Enter each loading station's weight and arm — empty aircraft, crew, passengers, baggage, fuel — to find your total weight, total moment, and centre of gravity before you fly.

🛩️ Are You In the Envelope?

What is a Weight & Balance Calculator?

It adds up the weight and the moment of every station in the aircraft — empty weight, people, bags, and fuel — and works out where the loaded centre of gravity falls. You get the total weight to compare against gross limits and the CG arm to compare against the forward and aft limits of the envelope.

Every pilot runs this check before flight to confirm the aircraft is safe to fly as loaded, and to shuffle passengers or baggage when it isn't. Add a row for each station, enter its weight and arm, and read off the CG. It's a planning aid — always verify the result against your aircraft's official loading chart.

❓ Frequently Asked Questions

How is centre of gravity calculated?

For each loading station you multiply its weight by its arm — the distance from the datum — to get a moment. The calculator sums all the weights and all the moments, then divides total moment by total weight to find the centre of gravity, expressed as an arm in the same units you entered (inches or metres from the datum). Add a row for every station: empty aircraft, crew, passengers, baggage, and fuel.

What are the datum, arm, and moment?

The datum is a fixed reference line the manufacturer chooses, often at the firewall or nose. An arm is how far a station sits from that datum; a moment is weight times arm, a measure of the turning effect about the datum. Working in moments lets you combine loads at different positions into a single centre of gravity. Your aircraft's weight-and-balance data sheet lists the arm for each station.

Why does weight and balance matter?

Being over gross weight lengthens the takeoff roll, cuts climb, and stresses the airframe, while a centre of gravity outside limits makes the aircraft unstable or even uncontrollable — a forward CG can make it hard to flare, an aft CG can make a stall unrecoverable. Every flight must fall within both the weight and CG envelope published for the aircraft, so this check is a legal and safety essential.

Does this account for fuel burn shifting the CG?
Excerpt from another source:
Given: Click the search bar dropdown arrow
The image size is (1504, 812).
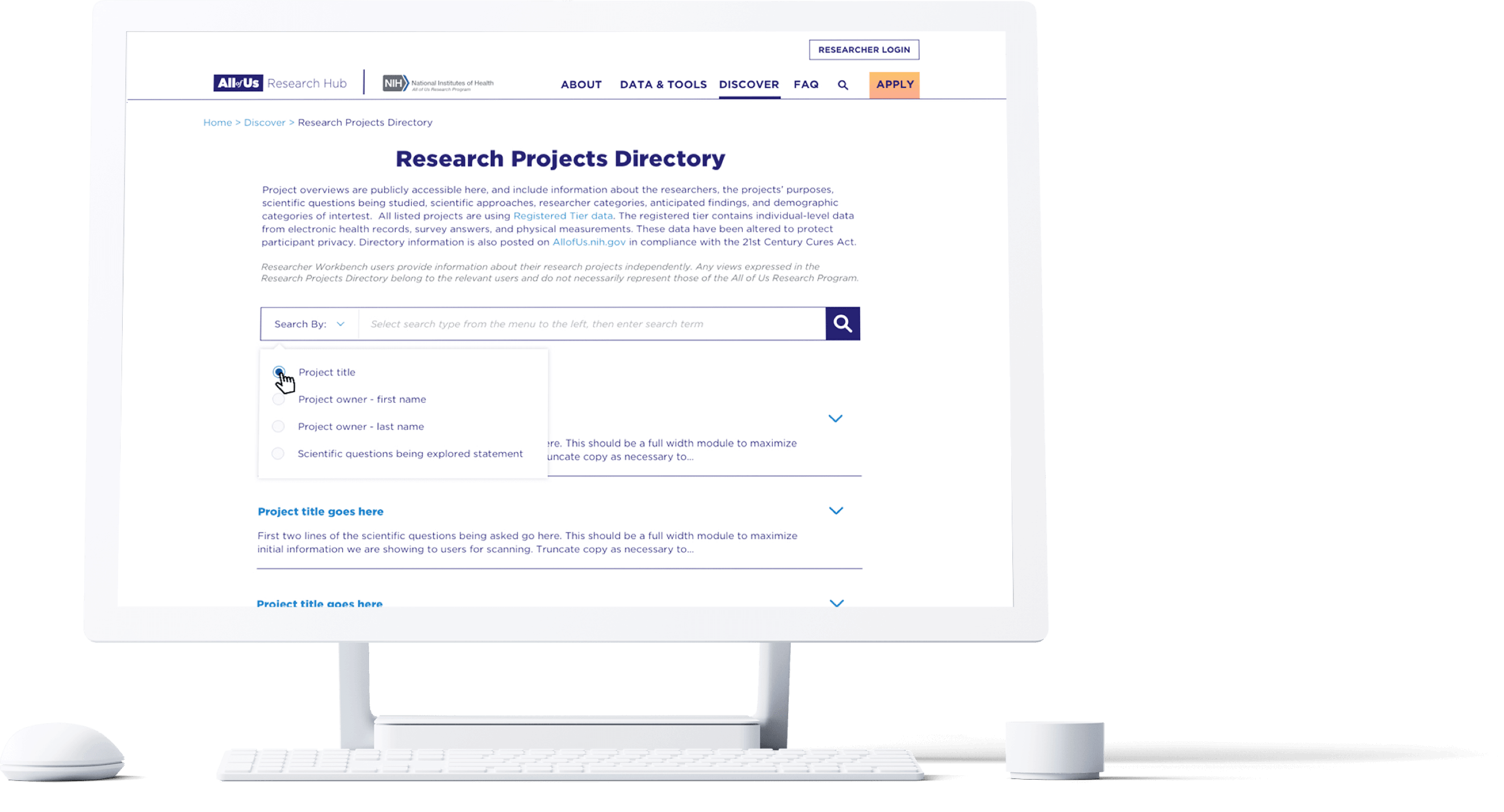Looking at the screenshot, I should point(341,324).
This calculates the CG for the loading you enter — typically your takeoff configuration. Because fuel sits at its own arm, burning it off during the flight moves the CG, so a load that's in limits at takeoff can drift out by landing. For a full check, run the numbers for both takeoff and zero-fuel or landing weight. It's a planning aid — always verify against your aircraft's official loading chart.